JUL 10, 2007 08:12 PM


and the greatest car chase ever put on film.



I loved the car chase n Bullit I really really do, but I think it was trumped by the car chase in Death Proof especially going in with no knowing who was going to live or die, seeing Zoe Bell on the front of that car and not knowing what was going to happen to me made it the most intense chase scene I have ever seen.

Jimbo

Jimbo

Dallas, TX
August 2003

JUL 10, 2007 08:14 PM

please fucking god no

Chainlink

Chainlink

Key West, FL
August 2005

JUL 10, 2007 08:15 PM

His name was McQueen. Come on, how tough could he possibly be ?!?


SPOILERS! (Click to view)
I kid. wink
He is the epitome of cool.

Maxx

maxx

Los Angeles, CA
July 2002

JUL 10, 2007 08:16 PM

"Kane"

freckle

freckle

Seattle, WA
January 2003

JUL 10, 2007 08:17 PM

AnalogPussy said:


and the greatest car chase ever put on film.

========

* **Exercise 1**
From the car chase thread, extract the passage starting at "JUL 10, 2007 08:12" up to and including "have ever seen.".
* **Exercise 2**
In the car chase thread, which film's chase does the paragraph beginning "I loved the car chase" call the most intense chase scene the writer has ever seen?
* **Exercise 3**
Shorten the paragraph of the car chase thread that begins "I loved the car chase" to two sentences, keeping its main points.

Collected data entries:
========

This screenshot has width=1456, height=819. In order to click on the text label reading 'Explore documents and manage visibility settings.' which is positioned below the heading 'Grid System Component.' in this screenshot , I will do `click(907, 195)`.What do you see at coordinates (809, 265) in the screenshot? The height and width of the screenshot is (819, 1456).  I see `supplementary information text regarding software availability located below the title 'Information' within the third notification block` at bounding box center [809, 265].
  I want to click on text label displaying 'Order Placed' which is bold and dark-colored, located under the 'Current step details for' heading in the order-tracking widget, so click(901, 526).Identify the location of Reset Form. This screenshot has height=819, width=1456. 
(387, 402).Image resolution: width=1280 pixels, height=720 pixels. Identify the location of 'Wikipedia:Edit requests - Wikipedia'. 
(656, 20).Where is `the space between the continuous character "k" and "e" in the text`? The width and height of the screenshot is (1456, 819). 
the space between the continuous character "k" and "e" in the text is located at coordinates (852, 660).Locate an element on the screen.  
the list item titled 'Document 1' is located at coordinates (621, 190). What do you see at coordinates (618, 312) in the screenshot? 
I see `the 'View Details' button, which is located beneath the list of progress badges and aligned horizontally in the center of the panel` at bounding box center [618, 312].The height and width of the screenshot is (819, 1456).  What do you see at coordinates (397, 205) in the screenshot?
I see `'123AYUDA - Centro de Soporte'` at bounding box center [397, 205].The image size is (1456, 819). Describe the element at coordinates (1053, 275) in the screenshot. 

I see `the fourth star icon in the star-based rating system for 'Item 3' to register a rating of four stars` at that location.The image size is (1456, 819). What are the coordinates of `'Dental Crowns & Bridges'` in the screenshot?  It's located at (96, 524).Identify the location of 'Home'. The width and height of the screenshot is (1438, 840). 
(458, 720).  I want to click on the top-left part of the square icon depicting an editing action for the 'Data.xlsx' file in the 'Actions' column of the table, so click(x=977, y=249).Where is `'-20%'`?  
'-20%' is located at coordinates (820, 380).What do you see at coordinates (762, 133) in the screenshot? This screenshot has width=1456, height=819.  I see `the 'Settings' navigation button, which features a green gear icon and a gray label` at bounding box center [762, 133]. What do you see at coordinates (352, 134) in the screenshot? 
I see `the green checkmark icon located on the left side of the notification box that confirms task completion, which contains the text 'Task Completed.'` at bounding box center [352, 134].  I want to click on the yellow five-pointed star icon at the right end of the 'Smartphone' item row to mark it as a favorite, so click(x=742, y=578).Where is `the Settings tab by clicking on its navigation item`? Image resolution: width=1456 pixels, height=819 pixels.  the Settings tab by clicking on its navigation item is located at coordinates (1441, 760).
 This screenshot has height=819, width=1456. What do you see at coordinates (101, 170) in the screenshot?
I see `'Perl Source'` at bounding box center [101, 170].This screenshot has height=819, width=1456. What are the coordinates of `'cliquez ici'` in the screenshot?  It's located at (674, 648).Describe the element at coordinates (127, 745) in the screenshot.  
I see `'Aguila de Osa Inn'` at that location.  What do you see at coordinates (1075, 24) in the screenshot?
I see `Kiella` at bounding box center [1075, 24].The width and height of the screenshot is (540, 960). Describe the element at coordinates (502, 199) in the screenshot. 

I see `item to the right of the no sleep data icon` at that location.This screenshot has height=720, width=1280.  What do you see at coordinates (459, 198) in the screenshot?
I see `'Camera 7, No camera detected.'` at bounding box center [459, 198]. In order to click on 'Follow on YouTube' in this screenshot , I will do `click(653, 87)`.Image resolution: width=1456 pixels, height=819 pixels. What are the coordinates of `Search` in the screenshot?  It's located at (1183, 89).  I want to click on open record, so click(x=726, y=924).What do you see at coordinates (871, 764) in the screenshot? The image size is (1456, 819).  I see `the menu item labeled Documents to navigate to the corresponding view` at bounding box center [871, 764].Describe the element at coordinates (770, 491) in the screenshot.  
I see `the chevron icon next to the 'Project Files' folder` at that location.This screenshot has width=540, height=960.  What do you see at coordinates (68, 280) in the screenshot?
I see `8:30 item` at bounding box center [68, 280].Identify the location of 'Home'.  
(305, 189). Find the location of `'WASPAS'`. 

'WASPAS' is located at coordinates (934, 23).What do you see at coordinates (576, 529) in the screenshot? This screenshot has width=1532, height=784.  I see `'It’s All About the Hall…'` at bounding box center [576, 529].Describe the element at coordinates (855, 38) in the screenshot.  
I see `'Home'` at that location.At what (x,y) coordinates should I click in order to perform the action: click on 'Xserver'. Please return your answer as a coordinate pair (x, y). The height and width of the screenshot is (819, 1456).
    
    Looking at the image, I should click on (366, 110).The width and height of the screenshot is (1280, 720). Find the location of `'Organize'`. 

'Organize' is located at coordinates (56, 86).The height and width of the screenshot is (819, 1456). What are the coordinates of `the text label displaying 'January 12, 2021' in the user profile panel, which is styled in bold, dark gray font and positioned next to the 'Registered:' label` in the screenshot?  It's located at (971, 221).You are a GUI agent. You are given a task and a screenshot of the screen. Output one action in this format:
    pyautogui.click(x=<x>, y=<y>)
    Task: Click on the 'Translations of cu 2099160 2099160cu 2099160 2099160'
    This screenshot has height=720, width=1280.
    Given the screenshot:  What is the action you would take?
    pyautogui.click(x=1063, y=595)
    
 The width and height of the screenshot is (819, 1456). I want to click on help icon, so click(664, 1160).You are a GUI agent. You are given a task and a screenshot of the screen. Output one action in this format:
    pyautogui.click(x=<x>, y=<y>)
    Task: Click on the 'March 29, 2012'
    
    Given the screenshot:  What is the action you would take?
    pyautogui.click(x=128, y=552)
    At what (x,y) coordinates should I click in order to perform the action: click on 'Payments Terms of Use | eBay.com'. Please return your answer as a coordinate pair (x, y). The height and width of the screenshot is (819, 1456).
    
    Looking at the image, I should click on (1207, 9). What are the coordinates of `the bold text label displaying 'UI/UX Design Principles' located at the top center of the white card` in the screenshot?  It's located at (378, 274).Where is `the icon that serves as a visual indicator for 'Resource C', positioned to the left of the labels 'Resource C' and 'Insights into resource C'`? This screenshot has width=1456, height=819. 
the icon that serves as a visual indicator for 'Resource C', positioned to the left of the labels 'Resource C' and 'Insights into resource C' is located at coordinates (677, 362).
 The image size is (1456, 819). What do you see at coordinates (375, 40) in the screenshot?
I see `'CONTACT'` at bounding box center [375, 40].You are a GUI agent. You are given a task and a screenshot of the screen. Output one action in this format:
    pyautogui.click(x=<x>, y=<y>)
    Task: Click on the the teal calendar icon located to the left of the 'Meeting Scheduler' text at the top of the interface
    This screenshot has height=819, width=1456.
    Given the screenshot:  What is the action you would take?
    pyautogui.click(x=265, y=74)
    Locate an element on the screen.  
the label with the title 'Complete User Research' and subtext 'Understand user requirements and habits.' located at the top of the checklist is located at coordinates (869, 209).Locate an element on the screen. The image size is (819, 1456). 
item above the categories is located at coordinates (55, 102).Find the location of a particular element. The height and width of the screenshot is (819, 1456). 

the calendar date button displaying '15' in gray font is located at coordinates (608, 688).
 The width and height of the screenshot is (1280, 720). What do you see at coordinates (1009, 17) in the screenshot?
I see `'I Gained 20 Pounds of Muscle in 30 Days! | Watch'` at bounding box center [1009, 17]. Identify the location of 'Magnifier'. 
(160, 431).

========

* **Solution 1**
JUL 10, 2007 08:12 PM


and the greatest car chase ever put on film.



I loved the car chase n Bullit I really really do, but I think it was trumped by the car chase in Death Proof especially going in with no knowing who was going to live or die, seeing Zoe Bell on the front of that car and not knowing what was going to happen to me made it the most intense chase scene I have ever seen.

* **Solution 2**
Death Proof

* **Solution 3**
The writer loves the car chase in Bullit but thinks the one in Death Proof trumped it. Going in without knowing who would live or die and seeing Zoe Bell on the front of the car made it the most intense chase scene the writer has ever seen.